━━━━━ Textausschnitt

Dieses mount hat doch wohl jeder, aber keiner benutzt es weil es einfach hässlich ist.

Baron-mount ftw!


----------



## Zer0X (5. Februar 2009)

Vincious schrieb:


> Max 1x pro Server war es ursprünglich gedacht. Area 52 Hordeseite 25< Skarabäusfürsten+Mounts (alle noch 60)



Alle 80 und Naxx equip und ca. 200  (geschätzt, aber es gab ne menge Gilden die was mit dem Scarablord zu tun haben)


----------



## xDeadherox (5. Februar 2009)

100% der Zwilichtdrache


----------



## Kamaji (5. Februar 2009)

Zwiellichtdrache
Schwarzer Protodrache..*cry*


----------



## Ricardodiaz (5. Februar 2009)

Das Eventmount von den Schlotternächten!!! Zügel des Kopflosen Reiters - Es kann sogar fliegen und es hat fast keiner xDDDD 
(Bin selber stolzer Besitzer des Mounts xP)


----------



## Vincious (5. Februar 2009)

Zer0X schrieb:


> Alle 80 und Naxx equip und ca. 200  (geschätzt, aber es gab ne menge Gilden die was mit dem Scarablord zu tun haben)



Sry, wer keine Ahnung hat, einfach mal - ihr wisst schon was.

Ok, meine Formulierung war evtl. etwas falsch, es sind vll nicht alle 60, aber mindestens 25 aus der Gilde bzw. auf dem Realm sind noch 60, zu 100% kann ich dir dies garantieren 


			Dieser Inhalt steht nur eingeloggten Mitgliedern zur Verfügung.

━━━━━━━━━━
━━━━━ Bereitgestellte Daten

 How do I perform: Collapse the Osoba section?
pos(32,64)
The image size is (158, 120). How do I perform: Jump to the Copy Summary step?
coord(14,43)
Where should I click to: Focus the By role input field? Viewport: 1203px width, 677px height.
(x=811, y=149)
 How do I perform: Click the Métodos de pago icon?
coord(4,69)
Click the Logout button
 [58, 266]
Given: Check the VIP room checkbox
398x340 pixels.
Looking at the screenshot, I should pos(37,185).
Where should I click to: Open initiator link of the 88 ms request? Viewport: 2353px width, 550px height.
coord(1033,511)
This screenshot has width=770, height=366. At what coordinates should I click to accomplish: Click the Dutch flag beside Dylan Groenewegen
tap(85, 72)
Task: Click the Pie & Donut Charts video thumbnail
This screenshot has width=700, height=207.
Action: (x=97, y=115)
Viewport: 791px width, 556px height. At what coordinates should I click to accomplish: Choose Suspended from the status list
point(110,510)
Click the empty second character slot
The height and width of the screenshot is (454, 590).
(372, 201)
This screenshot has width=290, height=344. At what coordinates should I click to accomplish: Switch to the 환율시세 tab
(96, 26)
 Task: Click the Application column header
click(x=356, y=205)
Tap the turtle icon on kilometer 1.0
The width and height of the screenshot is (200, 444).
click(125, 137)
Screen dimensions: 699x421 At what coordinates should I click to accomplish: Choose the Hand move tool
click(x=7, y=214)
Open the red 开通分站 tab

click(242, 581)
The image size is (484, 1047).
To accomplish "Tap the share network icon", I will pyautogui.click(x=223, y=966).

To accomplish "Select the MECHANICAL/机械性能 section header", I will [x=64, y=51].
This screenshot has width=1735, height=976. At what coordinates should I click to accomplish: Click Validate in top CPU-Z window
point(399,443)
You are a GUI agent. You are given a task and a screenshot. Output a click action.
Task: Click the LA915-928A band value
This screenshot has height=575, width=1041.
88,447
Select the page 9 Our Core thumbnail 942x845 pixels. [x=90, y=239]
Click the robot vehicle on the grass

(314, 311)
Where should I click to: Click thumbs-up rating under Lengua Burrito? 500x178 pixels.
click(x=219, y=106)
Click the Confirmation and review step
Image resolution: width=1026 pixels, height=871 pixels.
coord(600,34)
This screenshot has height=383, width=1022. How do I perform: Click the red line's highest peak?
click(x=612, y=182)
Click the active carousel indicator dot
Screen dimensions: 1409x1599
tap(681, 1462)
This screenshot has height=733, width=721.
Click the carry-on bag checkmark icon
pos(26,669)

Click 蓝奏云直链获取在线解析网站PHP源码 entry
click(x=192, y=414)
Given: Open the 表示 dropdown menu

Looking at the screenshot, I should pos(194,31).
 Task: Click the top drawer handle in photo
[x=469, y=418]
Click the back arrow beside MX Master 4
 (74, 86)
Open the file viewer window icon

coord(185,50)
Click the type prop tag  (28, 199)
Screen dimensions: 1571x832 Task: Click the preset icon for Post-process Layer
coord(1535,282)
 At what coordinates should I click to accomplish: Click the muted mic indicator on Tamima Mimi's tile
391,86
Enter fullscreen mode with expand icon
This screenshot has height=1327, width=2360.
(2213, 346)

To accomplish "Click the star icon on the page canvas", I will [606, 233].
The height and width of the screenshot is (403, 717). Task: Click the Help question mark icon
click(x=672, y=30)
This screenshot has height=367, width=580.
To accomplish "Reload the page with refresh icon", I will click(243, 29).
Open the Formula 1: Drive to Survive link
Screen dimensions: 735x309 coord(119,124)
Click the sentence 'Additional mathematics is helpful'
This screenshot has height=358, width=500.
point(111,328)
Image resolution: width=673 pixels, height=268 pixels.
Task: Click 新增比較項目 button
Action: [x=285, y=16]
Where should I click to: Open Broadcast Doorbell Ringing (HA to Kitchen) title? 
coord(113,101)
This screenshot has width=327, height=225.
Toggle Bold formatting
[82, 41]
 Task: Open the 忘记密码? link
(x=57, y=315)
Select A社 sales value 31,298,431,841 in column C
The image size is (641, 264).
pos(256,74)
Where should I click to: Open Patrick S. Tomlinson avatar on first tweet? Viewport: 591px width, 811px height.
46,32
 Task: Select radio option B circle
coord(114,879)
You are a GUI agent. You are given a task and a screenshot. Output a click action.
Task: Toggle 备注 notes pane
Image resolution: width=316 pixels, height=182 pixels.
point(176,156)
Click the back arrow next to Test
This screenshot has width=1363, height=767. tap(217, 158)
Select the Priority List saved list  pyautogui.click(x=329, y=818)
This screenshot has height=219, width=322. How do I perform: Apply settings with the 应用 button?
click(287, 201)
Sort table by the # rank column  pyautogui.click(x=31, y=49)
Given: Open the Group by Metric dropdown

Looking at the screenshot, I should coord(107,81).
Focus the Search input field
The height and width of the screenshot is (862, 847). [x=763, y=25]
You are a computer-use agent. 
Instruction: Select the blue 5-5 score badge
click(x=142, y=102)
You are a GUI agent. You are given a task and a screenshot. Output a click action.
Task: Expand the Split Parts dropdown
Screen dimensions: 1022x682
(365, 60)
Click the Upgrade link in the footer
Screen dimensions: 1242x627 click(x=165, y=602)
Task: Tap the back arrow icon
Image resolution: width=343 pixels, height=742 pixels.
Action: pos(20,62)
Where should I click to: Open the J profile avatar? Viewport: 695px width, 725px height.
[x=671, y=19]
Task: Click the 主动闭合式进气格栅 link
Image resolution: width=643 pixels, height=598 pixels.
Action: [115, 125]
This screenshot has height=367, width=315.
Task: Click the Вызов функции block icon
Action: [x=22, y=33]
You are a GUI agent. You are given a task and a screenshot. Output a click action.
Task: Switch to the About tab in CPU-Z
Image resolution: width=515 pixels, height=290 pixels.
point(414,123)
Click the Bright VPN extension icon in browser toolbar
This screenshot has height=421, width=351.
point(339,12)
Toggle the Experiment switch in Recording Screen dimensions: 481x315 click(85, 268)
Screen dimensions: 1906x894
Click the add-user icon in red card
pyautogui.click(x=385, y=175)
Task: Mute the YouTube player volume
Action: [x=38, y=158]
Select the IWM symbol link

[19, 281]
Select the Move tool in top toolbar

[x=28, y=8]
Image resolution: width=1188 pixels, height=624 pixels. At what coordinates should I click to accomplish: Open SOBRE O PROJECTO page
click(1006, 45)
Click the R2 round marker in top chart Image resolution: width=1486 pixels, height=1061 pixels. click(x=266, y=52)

━━━━━━━━━━

== Arbeitsanweisungen ==
1. Prüfe, ob die folgenden Aussagen zum Forumsauszug über seltene Reittiere passen, und begründe jedes Ja oder Nein mit einem wörtlichen Zitat der entscheidenden Stelle. (a) Ricardodiaz schreibt, dass das Reittier aus den Schlotternächten fliegen kann. (b) Kamaji nennt als einziges Reittier den Zwielichtdrachen. (c) Vincious garantiert, dass mindestens 25 aus der Gilde bzw. auf dem Realm noch Stufe 60 sind.
2. Führe den Forumsauszug über seltene Reittiere nach seinem letzten Satz in einigen Sätzen weiter.

== Antworten je Aufgabe ==
1.
(a) Ja: „Es kann sogar fliegen“
(b) Nein: „Schwarzer Protodrache..*cry*“
(c) Ja: „aber mindestens 25 aus der Gilde bzw. auf dem Realm sind noch 60, zu 100% kann ich dir dies garantieren“

2.
----------



## alokk (5. Februar 2009)

Ich mag meinen Winterquell Tiger da gerne =D


----------



## grubsi (5. Februar 2009)

woher bekommt man eigentlich den Rabenfürsten? 

will mir den unbedingt holen, der sieht so geil aus.


----------



## MrFlix (5. Februar 2009)

Also ich sag mal eindeutig.

Halloween Reiter Mount (:

Hat mein Palydon natürlich (;


----------



## Peithon (5. Februar 2009)

Dieser Inhalt steht nur eingeloggten Mitgliedern zur Verfügung.
        



Mein schönstes WoW-Bild 


			Dieser Inhalt steht nur eingeloggten Mitgliedern zur Verfügung.


----------



## turalya (5. Februar 2009)

xDeadherox schrieb:


> 100% der Zwilichtdrache



Noch dicker wär der Rechtschreibfehler nich gegangen?


----------



## KainvonNosgoth (5. Februar 2009)

cool sind baron mount(hab ich)
aq-mount
zg tiger
phönix
blauer proto
sartharion drachen
spektral tiger

was ich noch nie gesehen hab is malygos mount
aber bestimmt auch hammer


----------



## Groth (5. Februar 2009)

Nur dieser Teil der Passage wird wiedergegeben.